À l’heure où le monde entier insiste sur la nécessité d’éviter les guerres voulues par les États-Unis et leur allié israélien, visiblement incapables de faire la paix et encore moins capables de payer le prix humain de la guerre, cette intervention du Président Bachar al-Assad au Sommet de la Ligue arabe avant l’invasion de l’Irak le 20 mars 2003, mérite diffusion.

Quatorze ans après, elle vient prouver qu’il avait foi en la solidarité et la capacité de résistance des peuples du Levant, en dépit de leurs dirigeants et malgré les partitions sanglantes successives, mais qu’il fallait leur laisser le temps de découvrir quels étaient leurs véritables ennemis, extérieurs et intérieurs, au risque de paraître faible et perdu aux yeux des fauteurs de guerre et d’une grande majorité des experts orientaux ou orientalistes… [NdT].

De quoi s’agit-il ?

Il s’agit d’une affaire de contrôle, le contrôle du monde et de la région ; ce qui revient au même.

Il s’agit de pétrole ; le pétrole étant l’un des instruments du contrôle de ce monde.

Il s’agit de redessiner les cartes à leur convenance et naturellement de telle sorte qu’elles conviennent à Israël ; ce qui est un autre aspect du problème.

Il s’agit de détruire les infrastructures de l’Irak, à commencer par la liquidation de ses savants. Parlant d’infrastructures, je ne parle pas des usines, des missiles ou d’autres cibles qu’ils évoquent… Ils veulent un peuple dont le cœur bat et le cerveau ne fonctionne pas. Ils veulent qu’il en soit de même pour tous les Arabes. Autrement dit, ils veulent que nous vivions dans un état de léthargie tel que nos cerveaux ne se mettent en marche que lorsqu’ils le veulent et dans le sens qu’ils veulent. Ceci, évidemment, sans jamais se prononcer sur l’aspect concernant Israël ; lequel, je crois, n’échappe à personne.

Concernant les « inspecteurs », ils sont les premiers à avoir refusé leur retour alors que l’Irak l’avait accepté.

Concernant les « résolutions » du Conseil de sécurité et des Nations Unies, je ne crois pas qu’il existe un pays au Monde qui puisse les violer comme le font les États-Unis.

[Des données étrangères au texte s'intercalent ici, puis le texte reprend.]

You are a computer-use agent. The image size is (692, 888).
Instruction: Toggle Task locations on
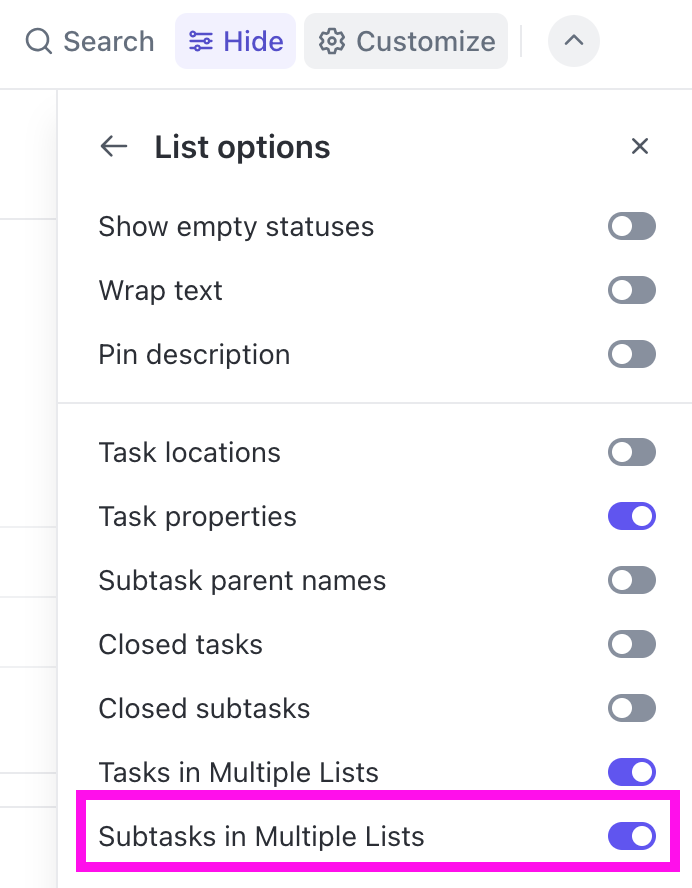pos(631,452)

Concernant les « armes de destruction massive », si elles étaient effectivement dirigées contre les États arabes, ils auraient appelé à leur multiplication, non à leur diminution. Ils prétendent s’inquiéter pour nous… Comment se fait-il que cette inquiétude soit suscitée par l’Irak, non par Israël ? Qui assassine les Arabes ? L’Irak ou Israël ? Qui tue quotidiennement les Palestiniens ? De nos jours ces tueries ont lieu par dizaines…

Nul doute que tout l’arsenal du monde arabe ne menace ni les États-Unis, ni aucun autre continent. Nul doute que s’ils pouvaient arracher les armes individuelles dans toutes nos patries, ils n’hésiteraient pas, pour qu’Israël puisse continuer à sévir sur terre et sur mer, tuant quand il veut, qui il veut.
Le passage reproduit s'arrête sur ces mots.